明里はそもそも巧すぎる。目が見えていない分、触覚と聴覚が優れているから、すぐに私の弱いところを探し当ててくる。しかもキスもやたらと巧い。
このあと私の顔にキスの雨が降ったあとは、それが全身に広がるのだ。私の大好きな手と共に。私の体で彼女が触れていない場所はもはやないだろう。手でも、唇でも、完全に彼女が染め上げている。
幸いなことは明里が痕をつけないことか。彼女は目が見えないから視覚的な印には興味がないらしい。これでもし痕を残すようだったら、私の体は全身蜂に刺されたようになっているに違いない。
正直、明里がどうしてここまで私に執着するのかはわからない。私が明里に執着する理由はあれど、彼女からすれば、私は両目から光を奪った仇敵だろう。声が好きだと言ってくれるが、それだけで目を潰した相手にここまで出来るだろうか。
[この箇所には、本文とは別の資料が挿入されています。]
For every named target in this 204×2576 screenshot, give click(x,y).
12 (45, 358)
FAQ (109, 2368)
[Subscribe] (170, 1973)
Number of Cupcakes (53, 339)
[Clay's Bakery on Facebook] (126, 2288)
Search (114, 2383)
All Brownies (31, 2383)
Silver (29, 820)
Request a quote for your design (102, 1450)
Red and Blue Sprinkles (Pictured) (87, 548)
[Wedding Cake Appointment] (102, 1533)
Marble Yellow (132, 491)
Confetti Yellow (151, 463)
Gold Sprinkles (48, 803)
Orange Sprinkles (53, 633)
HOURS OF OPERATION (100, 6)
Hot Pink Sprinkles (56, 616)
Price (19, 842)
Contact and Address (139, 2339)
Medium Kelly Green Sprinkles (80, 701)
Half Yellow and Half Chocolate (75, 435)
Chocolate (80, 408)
小学生の頃の彼女は物静かで大変可愛らしく、男子の好きな人ランキングでは常に一位だった。当時の私は男子枠だったからよく知っている。そんな皆のアイドルを私は傷つけたのだ。一生残る傷を。
私はその責任を取る必要がある。一生を掛けてだ。
私は本当は大学には行きたくはない。講義もサボりたい。でも、今後明里を養うには高卒の給料だと不安だし、何より就職できるところが限られる。いいところに就職するには、大学に行く必要があるのだ。
明里を一生養う。
それが私の罪に対する罰だ。
でも、それは罰であると同時に褒美でもある。
私は明里を愛しているし、愛されている自覚もある。
この先彼女と一生いられるのなら、これほど幸せなことはないだろう。
私はそんな甘美な罰を受け入れ、一生を掛けて罪を償っていくのだ。
この罰はだれにも渡さない。絶対に、誰にも渡さない。
「ヒカリ、何考えてるの?」
「ううん。なんにも。ただ、幸せだなと思って」
「ホントに?」
「うん。ホント」
彼女はそのあと何も聞いてこなかった。満足したのか上機嫌で私の顔にキスを降らせ始めた。
明日の化粧のノリは間違いなく悪いに違いない。
でも、それは幸せの証拠だ。
化粧のノリくらい、幸せに比べれば、なんでもない。
私はこれからも、この幸せな罰を受けるのだ。
明日も、明後日も、この先ずっと、ずっと。